BERLINER MORGENPOST: Ein Lord soll es richten Kommentar von Sebastian Arlt zur neuen Spitze des internationalen Leichtathlet-Verbandes IAAF
Berlin (ots)
Sebastian Coe, 58, soll die Leichtathletik retten und den Läufern, Springern und Werfern neuen Glanz verleihen. Auf den Olympiasieger über 1500 Meter von 1980 und 1984, der am Mittwoch an die Spitze des internationalen Leichtathlet-Verbandes IAAF gewählt wurde, wartet jedoch eine Herkulesaufgabe. Denn vor der am Sonnabend beginnenden Weltmeisterschaft in Peking droht die Sportart mehr denn je im Dopingsumpf unterzugehen. Recherchen der ARD und der "Sunday Times" brachten vor Kurzem ans Tageslicht, dass die IAAF 12.000 Bluttests aus den Jahren 2001 bis 2012 mit fast 150 dopingverdächtigen Werten von Athleten aus dem Ausdauerbereich unter Verschluss gehalten hat. Etwa ein Drittel aller Medaillengewinner bei Weltmeisterschaften und Olympischen Spielen sollen betroffen sein. Zwar unternimmt der Verband zweifellos einige Anstrengungen im Anti-Doping-Kampf, doch unter Coes Vorgänger, dem Senegalesen Lamine Diack, 82, wurden Vertuschen und Wegschauen offenbar zum Prinzip.
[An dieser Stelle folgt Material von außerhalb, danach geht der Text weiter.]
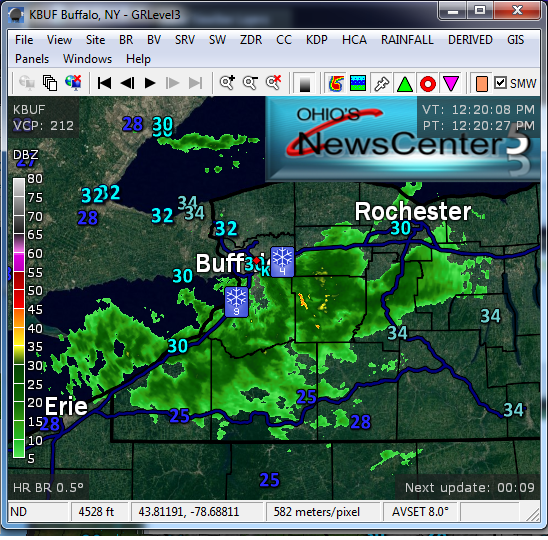Open the RAINFALL products menu
The height and width of the screenshot is (540, 548).
tap(407, 40)
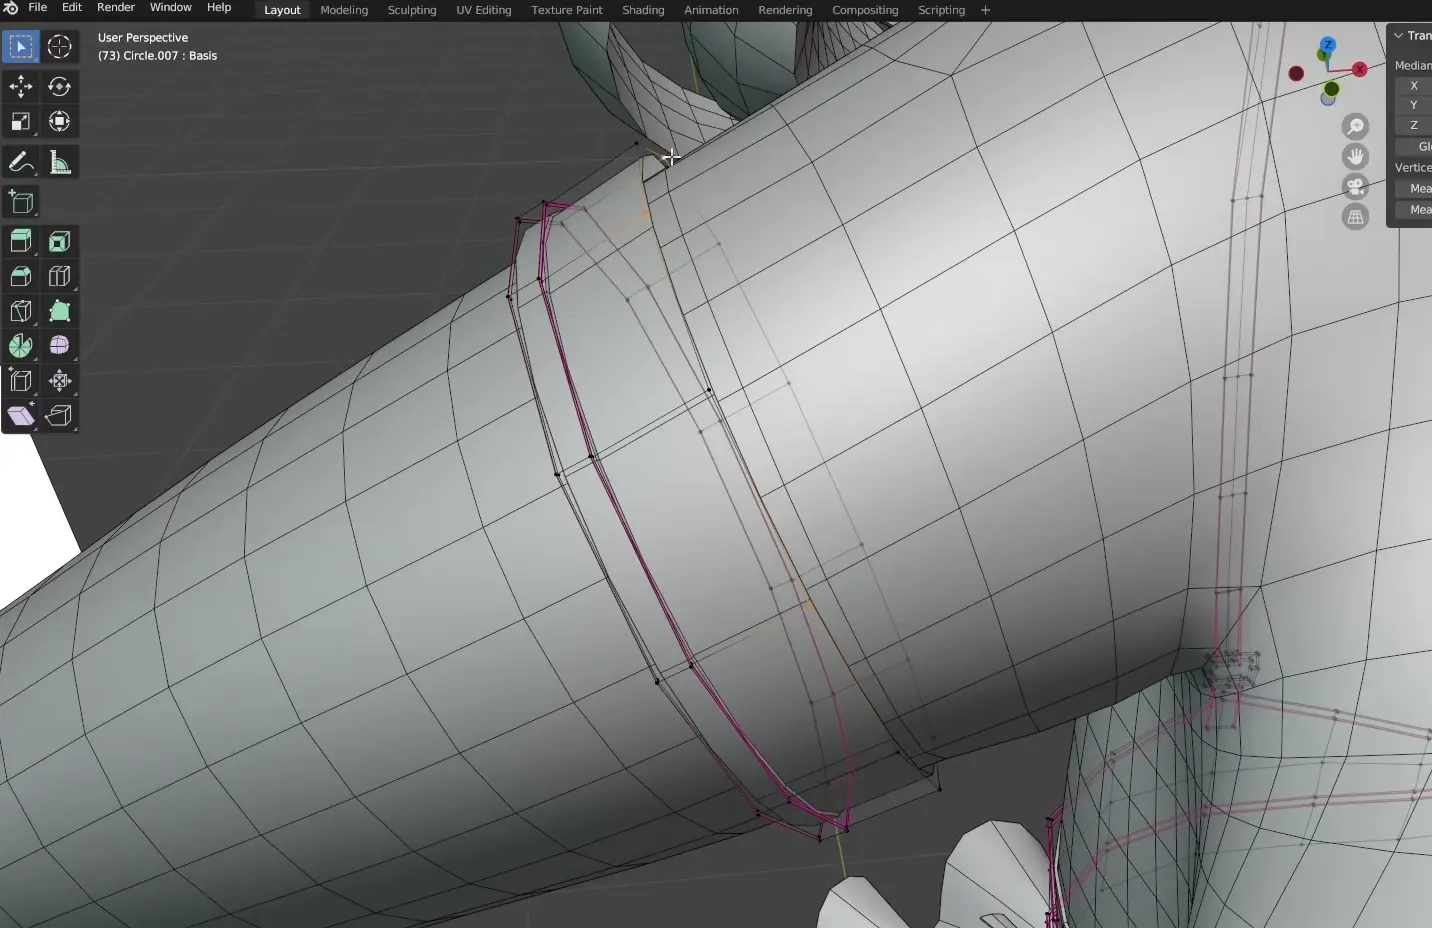
Task: Add a new workspace with plus button
Action: coord(985,10)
Nur nicht das eigene Produkt beschädigen, hieß das Motto von Diack, der sich fast 16 Jahre lang wie ein Sonnengott gerierte. Sepp Blatter, der Fifa-Präsident, lässt grüßen. Durch den Druck der Öffentlichkeit wurden dann zumindest einige verdächtige Werte öffentlich gemacht. Weltklasse-Athleten um das Berliner Diskus-Paar Robert Harting und Julia Fischer entzogen dem Verband in einer öffentlichkeitswirksamen Aktion das Vertrauen. Sie prangerten die IAAF an, zu wenig gegen die Betrüger zu tun. Beim Zuschauer springt, läuft und wirft der Verdacht längst mit. Wird der von der Queen im Jahr 2000 in den Adelsstand erhobene Engländer Sebastian Coe die mit seiner Wahl verbundenen Hoffnungen wirklich erfüllen? Dass er in einer Reaktion auf die Vorwürfe von einer "Kriegserklärung" der Medien gegen die Sportart sprach, ließ erst einmal nicht hoffen. Doch inzwischen spricht der wendige Lord davon, die Leichtathletik von Grund auf erneuern zu wollen. Der Anti-Doping-Kampf soll organisatorisch aus dem Verband herausgelöst und von einer unabhängigen Instanz übernommen werden. Es bleibt etwas Hoffnung.